Brief: From the records below, pull out every line containing the word "height" and list them.

[Pointing records for screenshots and pages]
──────────────────────────────
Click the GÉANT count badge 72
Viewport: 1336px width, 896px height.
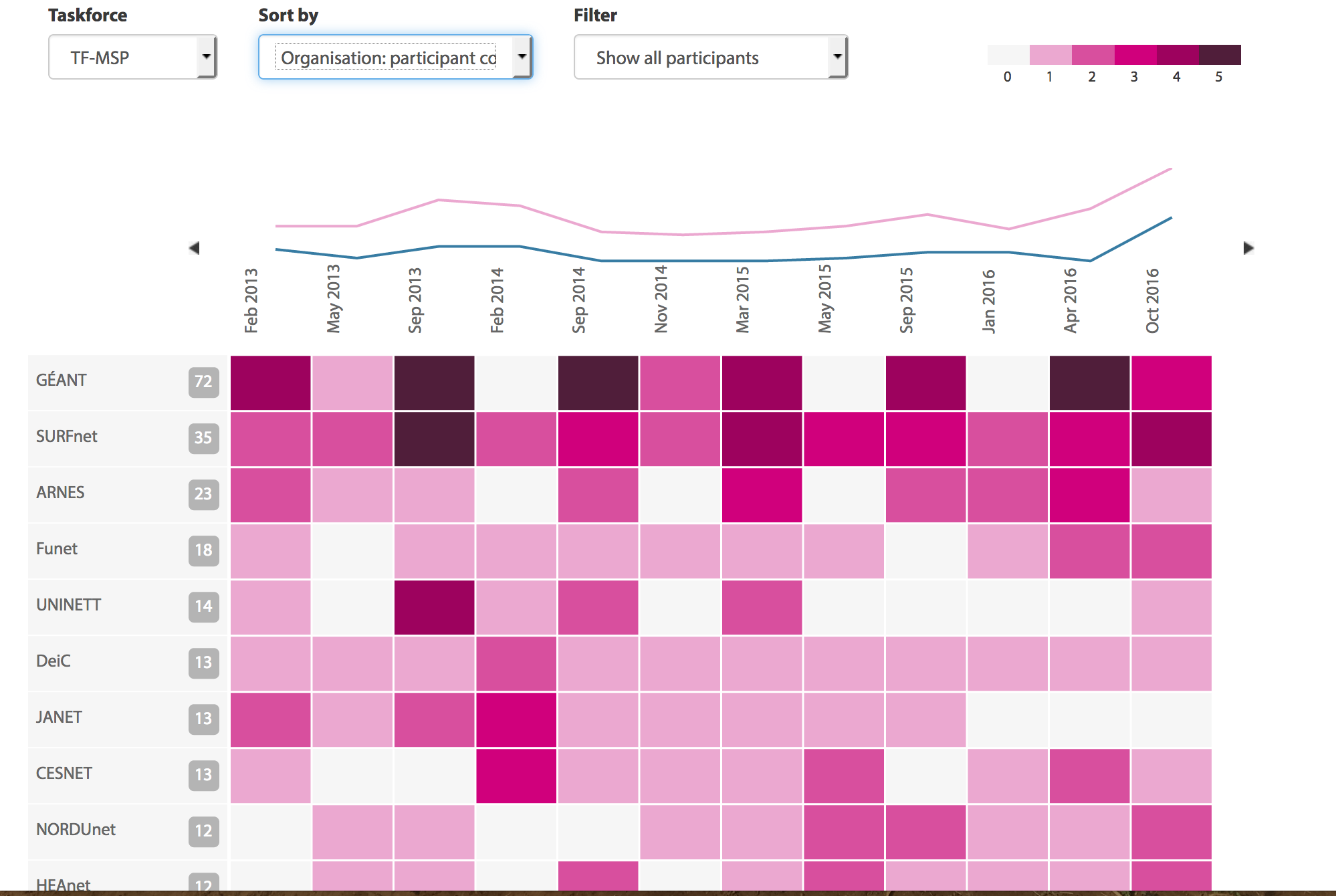(x=203, y=382)
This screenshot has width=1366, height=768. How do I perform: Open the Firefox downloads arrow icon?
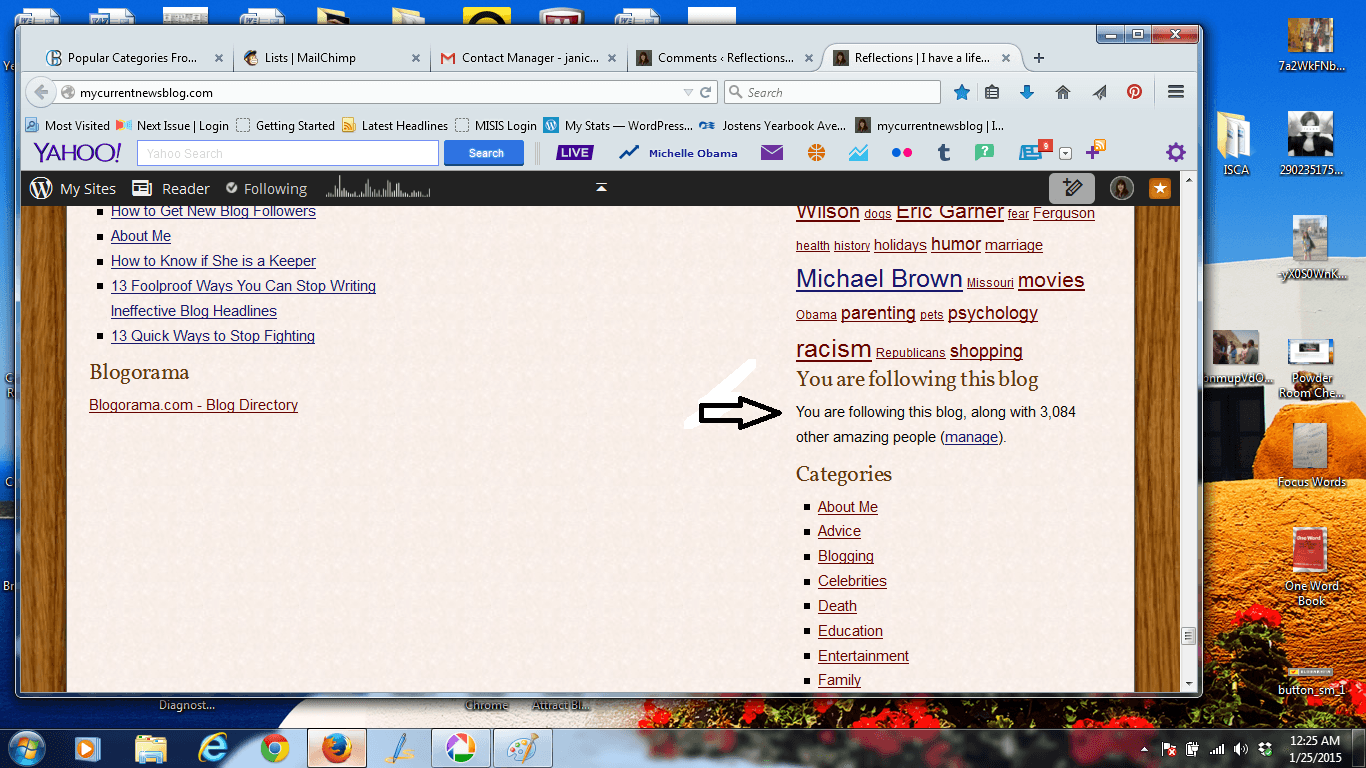click(x=1026, y=92)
──────────────────────────────
The response:
Viewport: 1336px width, 896px height.
This screenshot has width=1366, height=768. How do I perform: Open the Firefox downloads arrow icon?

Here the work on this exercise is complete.